Excerpted records
---
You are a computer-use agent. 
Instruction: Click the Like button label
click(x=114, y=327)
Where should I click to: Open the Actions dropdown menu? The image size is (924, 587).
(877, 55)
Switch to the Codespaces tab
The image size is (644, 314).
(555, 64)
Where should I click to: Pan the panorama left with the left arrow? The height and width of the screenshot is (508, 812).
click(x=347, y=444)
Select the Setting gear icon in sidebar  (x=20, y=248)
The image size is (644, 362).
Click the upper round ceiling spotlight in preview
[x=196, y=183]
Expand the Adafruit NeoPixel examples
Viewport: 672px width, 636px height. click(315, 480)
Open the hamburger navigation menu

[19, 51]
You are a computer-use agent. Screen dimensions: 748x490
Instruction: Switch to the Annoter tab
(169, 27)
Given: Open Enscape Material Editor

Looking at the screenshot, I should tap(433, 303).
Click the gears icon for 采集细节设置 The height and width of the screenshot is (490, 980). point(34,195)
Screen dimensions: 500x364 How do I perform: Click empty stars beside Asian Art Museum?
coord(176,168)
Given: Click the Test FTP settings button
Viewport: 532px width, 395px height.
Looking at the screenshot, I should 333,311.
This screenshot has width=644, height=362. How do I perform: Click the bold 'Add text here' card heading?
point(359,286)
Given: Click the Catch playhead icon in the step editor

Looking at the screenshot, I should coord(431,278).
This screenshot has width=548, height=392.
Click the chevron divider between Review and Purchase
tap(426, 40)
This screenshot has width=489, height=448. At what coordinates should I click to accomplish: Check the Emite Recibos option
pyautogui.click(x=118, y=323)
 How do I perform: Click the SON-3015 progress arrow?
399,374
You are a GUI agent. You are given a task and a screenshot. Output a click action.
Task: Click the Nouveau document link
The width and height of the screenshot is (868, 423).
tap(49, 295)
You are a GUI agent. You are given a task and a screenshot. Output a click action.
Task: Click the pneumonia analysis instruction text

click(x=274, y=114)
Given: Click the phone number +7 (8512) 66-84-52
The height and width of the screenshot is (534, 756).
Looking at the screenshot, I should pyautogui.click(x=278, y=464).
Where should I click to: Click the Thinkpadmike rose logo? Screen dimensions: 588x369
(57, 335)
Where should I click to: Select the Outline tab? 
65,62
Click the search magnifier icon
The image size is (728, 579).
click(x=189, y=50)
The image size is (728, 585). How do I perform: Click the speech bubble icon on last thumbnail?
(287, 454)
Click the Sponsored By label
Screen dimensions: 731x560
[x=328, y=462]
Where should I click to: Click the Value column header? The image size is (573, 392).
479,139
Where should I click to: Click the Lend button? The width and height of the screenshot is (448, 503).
---
Your objective
Take the line above containing "Task: Click the pneumonia", the line containing "Click the search magnifier icon", and all lines in between, and copy them exactly without anything else.

Problem solution
Task: Click the pneumonia analysis instruction text

click(x=274, y=114)
Given: Click the phone number +7 (8512) 66-84-52
The height and width of the screenshot is (534, 756).
Looking at the screenshot, I should pyautogui.click(x=278, y=464).
Where should I click to: Click the Thinkpadmike rose logo? Screen dimensions: 588x369
(57, 335)
Where should I click to: Select the Outline tab? 
65,62
Click the search magnifier icon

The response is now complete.